Some time ago, I converted some vinyl albums to mp3 files for my partner. She wanted to play them in her car. The system in the car shows on screen icons when a track is playing so I spent some time with a tagging program adding album sleeve pictures to each folder (album). When these were plugged into the car (via USB) not all of the icons were displayed. After some time, I discovered that the images that were not displayed were larger than those that were displayed. In brief, I reduced the jpgs down to 200 x 200 pixels. At this size, the thumbnails were displayed.
On my desktop, the pdf icons are black for small and medium icon views. They are displayed when the large icon view is selected. Could it be that the size of the pdf thumbnail is too large to be displayed in anything other than a large format?
Just a thought!
That is so interesting. It makes a lot of sense to me.
I've even seen errors in calculated fields in a PDF when the font size that is displayed in a field object is too close to the margins. Expanding or enlarging the fields width of fix that problem. Seems like a similar analogy of what you've mentioned in terms of bits and bytes.
But here's an additional slide that illustrates some of the inconsistent behavior with the File system integration :
What I'm thinking is, if any the Acrobat's connector Icons database (wherever it resides) is a problem related to how the Acrobat file system integration interacts inconsistently with the shell of the operating system when compared to the other programs doing the same file exploring action...just food for thought..
See this Adobe Helpx guidance:
There are some additional troubleshooting steps. If this doesn't work , disregard all the verbage that I just puked over this thread because I really ran out of ideas.
My belief is that this icon database is somehow interacting incosistently with windows. But I may be wrong and creating more confusion here.
Here's additional Micrososft support guidance:
But some users have also tried these with no avail. Here's another approach that suf=ggests deleteing log files and reinstalling Creative Cloud :
But my theory, as mentioned before, is supported in this thread:
The only solution for this problem for me was to install the fix from mr. Davidson.

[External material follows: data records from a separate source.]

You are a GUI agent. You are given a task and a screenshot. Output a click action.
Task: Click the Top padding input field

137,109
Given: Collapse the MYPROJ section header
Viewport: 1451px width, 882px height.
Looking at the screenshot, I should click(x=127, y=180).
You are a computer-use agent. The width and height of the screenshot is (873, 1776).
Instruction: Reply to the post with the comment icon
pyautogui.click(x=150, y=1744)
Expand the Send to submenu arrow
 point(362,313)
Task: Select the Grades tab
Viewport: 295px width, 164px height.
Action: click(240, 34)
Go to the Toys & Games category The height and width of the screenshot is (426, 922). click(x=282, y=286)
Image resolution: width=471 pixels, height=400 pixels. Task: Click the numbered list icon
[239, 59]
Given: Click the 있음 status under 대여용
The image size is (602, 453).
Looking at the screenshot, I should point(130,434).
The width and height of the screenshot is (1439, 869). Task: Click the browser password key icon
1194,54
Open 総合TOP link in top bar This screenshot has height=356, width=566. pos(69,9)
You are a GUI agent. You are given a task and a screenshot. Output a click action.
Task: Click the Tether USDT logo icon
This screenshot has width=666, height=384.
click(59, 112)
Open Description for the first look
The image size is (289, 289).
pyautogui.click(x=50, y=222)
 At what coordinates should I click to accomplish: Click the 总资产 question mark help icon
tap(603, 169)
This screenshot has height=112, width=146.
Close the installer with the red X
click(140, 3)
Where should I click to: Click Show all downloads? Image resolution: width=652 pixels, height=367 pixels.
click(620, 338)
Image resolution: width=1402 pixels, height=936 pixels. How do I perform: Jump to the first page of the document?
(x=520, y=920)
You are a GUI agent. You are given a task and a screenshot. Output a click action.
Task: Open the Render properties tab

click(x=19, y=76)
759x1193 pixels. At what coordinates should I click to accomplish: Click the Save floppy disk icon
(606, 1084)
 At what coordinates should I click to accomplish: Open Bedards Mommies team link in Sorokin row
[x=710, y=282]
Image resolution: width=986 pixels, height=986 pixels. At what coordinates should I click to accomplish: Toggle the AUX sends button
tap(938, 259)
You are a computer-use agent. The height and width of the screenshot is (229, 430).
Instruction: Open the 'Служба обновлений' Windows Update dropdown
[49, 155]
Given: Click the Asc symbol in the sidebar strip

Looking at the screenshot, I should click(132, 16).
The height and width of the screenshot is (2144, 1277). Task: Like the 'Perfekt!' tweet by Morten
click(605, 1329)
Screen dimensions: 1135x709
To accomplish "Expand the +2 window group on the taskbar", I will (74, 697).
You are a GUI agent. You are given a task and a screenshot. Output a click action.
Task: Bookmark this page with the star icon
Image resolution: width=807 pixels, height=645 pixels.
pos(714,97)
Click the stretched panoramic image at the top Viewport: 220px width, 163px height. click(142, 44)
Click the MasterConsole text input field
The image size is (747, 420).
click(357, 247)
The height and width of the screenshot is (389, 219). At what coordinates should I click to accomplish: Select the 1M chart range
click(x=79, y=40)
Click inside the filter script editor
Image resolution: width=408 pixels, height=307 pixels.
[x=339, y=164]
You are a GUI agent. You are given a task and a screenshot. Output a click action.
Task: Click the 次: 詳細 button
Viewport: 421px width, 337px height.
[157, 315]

I am using this fix for more than a decade now, because nor Adobe Reader and not to speak of Adobe Acrobat could normally show the pdf thumbnails in Windows after a time. It gets black or white square or whatever that is on the actual "dining menu".
And here I am on Windows 10 Home version 20H2, build 19042.746 and Adobe Acrobat DC 2020.013.20074.
Nothing changed since at least Windows Vista.
Without the fix posted above, you will face this problem again and again with pdf thumbnail/preview not displaying correctly in medium/and or small icon sizes.
Oh, and I forgot to mention: this is not a problem of Windows, but rather Adobe Acrobat/Adobe Reader.
Just adding my 2 cents... despite the fix above ("Fixes for 64-bit Adobe Reader preview handler and thumbnails") being about 10 years old, it works like a charm.
Windows 10 Pro x64 here with no problems until I tried out the 64-bit version of Adobe Acrobat DC. Once the 64-bit version was installed, my pdf icons turned into black boxes. The only way to prevent the black boxes (after trying numerous fixes) was to set Windows to display icons and never previews.
Finally, after messing with this problem for 3 days, I followed the advice on the "Fixes for 64-bit..." and the problem was IMMEDIATELY fixed. Icons are back to normal, "preview" icons work as expected, screen refreshes are uneventful, and this all happens regardless of icon size, screen resolution and any of the rest.
I should have done what was on the "Fixes..." page days ago, but I thought there's no way that 10 years could have passed without someone fixing the original problem. So never say never. The old fix still works. It corrects one incorrect CLSID in the Windows registry. That's it. And it works.
Thank you tsmith for confirming that the solution posted by GRAFOP works.